At our institute we run an XtreemFS installation for scientific users. The installation spans 16 OSDs which are hosted at our site and are regularly accessed by three other institutes throughout Germany. During recent maintenance work we lost all chunks of one OSD by human error: I accidentally deleted all chunks of that OSD because I mistook the directory for a backup whereas it was the last remaining copy. Since the installation is meant for temporary scientific data, we decided against replication and backups at deployment to maximize the available capacity. (Single-disk failures are covered by the underlying RAID5 used on each OSD.)


Nonetheless, it was necessary to inform all users about their deleted files. Therefore, I had to find out which files were placed on the affected OSD. XtreemFS stores the list of replicas per file at the MRC (Metadata and Replica Catalog). The MRC allows to dump and restore the metadata in XML format. To find the affected files, I filtered the XML dump using XSLT. This blog post details the required steps. You can use the provided example to run your own analyzes on your file system's metadata.

Create a MRC database dump
You can use the XtreemFS tool xtfs_mrcdbtool to dump or restore the MRC database. The MRC will write/read the dump locally. Therefore, you have to specify where the MRC should write the dump on its machine:
xtfs_mrcdbtool -mrc mrc-host.example.com dump /tmp/dump.xml
This command will tell the MRC to write the database dump to the file /tmp/dump.xml. Make sure that the MRC has write permission for the given path. If you configured an "admin_password" for the MRC, you have to set the option --admin_password as well.

Filter the XML database dump using XSLT 
The MRC database dump is in XML format. The XML tree in the dump contains the file system tree of each volume.

You can use XSLT (Extensible Stylesheet Language Transformations) to filter the dump and transform the output to an even more human-readable form. I've added an example file to our code repository: filter_files.xslt You have to use a XSLT processor to transform the original XML dump.

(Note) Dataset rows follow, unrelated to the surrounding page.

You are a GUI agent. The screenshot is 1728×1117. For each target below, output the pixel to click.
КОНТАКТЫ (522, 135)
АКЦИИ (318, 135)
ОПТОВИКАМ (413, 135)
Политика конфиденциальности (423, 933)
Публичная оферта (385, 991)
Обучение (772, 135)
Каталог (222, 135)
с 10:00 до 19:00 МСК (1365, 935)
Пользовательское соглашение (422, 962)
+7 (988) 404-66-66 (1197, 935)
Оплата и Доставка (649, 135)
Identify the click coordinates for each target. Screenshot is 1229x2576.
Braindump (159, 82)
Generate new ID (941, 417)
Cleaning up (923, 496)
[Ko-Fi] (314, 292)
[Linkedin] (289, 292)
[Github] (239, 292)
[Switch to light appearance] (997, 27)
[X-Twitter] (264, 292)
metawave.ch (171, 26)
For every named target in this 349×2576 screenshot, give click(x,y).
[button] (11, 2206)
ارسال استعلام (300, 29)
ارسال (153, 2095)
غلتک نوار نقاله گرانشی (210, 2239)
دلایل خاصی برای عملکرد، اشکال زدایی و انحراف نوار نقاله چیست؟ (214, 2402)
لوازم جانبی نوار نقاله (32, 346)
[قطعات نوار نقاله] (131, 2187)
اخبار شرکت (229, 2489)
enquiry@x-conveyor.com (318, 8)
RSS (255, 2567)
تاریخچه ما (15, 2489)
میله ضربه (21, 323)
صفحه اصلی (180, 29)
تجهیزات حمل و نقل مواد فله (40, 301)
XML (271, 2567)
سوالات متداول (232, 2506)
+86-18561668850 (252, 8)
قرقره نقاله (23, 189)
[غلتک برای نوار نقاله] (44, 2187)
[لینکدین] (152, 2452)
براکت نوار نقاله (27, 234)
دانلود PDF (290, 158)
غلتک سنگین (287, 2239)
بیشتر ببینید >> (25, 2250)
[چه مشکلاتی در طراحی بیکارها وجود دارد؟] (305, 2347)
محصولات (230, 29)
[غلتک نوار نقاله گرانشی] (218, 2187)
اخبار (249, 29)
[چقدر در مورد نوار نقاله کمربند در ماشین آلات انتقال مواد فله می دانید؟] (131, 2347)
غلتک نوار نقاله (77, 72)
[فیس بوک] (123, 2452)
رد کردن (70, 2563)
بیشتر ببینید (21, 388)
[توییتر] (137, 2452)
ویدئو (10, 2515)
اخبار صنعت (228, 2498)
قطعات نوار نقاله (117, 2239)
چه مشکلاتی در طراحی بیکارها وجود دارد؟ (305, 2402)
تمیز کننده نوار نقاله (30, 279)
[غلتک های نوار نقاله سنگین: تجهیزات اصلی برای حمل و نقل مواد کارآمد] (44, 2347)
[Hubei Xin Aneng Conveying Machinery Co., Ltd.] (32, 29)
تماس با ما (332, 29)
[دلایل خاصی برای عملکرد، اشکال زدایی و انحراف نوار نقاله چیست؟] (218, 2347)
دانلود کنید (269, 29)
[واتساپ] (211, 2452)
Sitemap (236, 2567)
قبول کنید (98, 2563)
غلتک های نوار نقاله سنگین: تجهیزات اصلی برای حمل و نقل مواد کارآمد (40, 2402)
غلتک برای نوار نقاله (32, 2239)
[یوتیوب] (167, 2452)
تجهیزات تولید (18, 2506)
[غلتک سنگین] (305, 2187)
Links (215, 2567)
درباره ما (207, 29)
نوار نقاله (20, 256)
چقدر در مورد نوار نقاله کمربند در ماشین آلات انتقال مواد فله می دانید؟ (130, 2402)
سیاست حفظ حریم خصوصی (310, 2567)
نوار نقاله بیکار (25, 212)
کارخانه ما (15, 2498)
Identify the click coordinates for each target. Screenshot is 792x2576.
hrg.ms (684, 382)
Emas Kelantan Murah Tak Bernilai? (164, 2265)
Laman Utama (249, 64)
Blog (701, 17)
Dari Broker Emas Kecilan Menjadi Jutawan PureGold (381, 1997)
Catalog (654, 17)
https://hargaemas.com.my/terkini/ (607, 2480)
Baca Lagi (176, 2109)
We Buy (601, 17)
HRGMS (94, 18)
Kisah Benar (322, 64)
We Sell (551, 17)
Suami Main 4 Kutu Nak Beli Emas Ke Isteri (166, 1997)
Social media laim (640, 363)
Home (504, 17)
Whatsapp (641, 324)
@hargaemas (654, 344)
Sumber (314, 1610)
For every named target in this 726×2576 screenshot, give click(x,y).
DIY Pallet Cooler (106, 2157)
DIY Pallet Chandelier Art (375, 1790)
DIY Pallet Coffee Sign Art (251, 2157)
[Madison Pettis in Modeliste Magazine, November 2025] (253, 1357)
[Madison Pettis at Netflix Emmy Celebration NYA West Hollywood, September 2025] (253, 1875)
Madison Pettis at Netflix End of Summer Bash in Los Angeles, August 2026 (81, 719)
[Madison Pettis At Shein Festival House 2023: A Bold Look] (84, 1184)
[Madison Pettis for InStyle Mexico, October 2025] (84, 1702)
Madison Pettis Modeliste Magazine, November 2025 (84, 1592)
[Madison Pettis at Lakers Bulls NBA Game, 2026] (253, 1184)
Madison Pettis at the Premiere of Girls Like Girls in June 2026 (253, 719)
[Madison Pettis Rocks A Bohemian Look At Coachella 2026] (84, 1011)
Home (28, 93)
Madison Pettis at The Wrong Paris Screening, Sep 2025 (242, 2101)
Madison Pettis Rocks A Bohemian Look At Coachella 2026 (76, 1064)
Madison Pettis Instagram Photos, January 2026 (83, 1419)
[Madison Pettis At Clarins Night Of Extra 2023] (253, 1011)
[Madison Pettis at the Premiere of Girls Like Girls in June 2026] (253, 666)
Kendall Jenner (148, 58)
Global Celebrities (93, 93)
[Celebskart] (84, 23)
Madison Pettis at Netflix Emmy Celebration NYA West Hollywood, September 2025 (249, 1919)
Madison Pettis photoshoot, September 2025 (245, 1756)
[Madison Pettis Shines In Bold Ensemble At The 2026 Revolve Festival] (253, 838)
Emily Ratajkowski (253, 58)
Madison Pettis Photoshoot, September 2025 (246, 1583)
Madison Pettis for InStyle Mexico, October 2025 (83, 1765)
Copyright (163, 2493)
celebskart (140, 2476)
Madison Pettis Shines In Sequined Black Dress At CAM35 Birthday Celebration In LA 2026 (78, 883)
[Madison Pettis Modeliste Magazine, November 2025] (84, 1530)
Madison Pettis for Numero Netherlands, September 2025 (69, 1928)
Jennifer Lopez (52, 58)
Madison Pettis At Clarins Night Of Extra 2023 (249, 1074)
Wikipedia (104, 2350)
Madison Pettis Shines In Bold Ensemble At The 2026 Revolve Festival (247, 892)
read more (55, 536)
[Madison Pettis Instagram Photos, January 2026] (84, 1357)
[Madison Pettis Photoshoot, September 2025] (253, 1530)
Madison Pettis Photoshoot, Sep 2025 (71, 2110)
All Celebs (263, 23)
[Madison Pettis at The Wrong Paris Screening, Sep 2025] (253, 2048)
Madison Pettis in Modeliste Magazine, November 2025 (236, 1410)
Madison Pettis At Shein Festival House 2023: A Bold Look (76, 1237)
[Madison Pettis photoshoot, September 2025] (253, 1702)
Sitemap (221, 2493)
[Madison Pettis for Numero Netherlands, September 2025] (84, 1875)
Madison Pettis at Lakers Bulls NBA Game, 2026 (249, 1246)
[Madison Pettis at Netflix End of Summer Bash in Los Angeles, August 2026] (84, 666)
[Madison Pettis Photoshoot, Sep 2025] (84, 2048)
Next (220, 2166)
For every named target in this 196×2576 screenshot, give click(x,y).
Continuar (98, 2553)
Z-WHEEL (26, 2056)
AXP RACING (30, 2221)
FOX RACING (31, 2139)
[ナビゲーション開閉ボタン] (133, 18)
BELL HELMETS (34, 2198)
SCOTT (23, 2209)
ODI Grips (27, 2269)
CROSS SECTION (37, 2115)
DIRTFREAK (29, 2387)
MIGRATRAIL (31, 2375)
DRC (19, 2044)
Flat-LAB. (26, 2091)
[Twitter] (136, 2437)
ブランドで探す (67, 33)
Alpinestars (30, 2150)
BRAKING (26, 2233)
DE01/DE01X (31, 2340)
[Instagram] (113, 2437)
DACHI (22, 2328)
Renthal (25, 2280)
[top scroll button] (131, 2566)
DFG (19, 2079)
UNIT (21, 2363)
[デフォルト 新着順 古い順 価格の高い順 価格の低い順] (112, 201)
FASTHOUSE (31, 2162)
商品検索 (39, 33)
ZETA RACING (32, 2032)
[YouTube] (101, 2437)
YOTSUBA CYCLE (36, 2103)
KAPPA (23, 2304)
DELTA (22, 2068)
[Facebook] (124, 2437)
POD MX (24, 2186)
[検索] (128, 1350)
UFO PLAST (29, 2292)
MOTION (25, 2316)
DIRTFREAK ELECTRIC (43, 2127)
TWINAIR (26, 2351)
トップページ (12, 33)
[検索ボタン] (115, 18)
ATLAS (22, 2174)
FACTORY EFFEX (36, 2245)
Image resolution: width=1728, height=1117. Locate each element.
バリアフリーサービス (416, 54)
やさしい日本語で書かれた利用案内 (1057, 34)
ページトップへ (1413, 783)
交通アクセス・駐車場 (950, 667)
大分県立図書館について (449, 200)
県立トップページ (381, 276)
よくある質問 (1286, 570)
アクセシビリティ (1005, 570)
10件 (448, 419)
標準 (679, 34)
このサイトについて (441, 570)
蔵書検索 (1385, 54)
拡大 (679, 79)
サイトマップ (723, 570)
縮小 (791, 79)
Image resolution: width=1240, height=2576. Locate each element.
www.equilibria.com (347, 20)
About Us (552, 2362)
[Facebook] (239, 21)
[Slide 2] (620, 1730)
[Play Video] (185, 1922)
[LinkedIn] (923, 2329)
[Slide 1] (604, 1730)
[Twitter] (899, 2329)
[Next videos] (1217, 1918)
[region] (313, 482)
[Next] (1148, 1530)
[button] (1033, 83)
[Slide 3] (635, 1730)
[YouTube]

For example, use xsltproc:
xsltproc -o filtered_files_output.txt filter_files.xslt /tmp/dump.xml
The resulting file filtered_files_output.txt will have the following output format:
volume name/path on volume|creation time|file size|file's owner name
Modify the filter_files.xslt file to include or exclude other file attributes. This example handles only files which are (at least partially) placed on an OSD with the UUID "zib.mosgrid.osd15". This is realized by the following instruction in the XSLT file which limits the set of selected "file" elements:
<xsl:template match="file[xlocList/xloc/osd/@location='zib.mosgrid.osd15']">
Write your own XPath expression to realize own filters. If you want all files, just write match="file" without the brackets.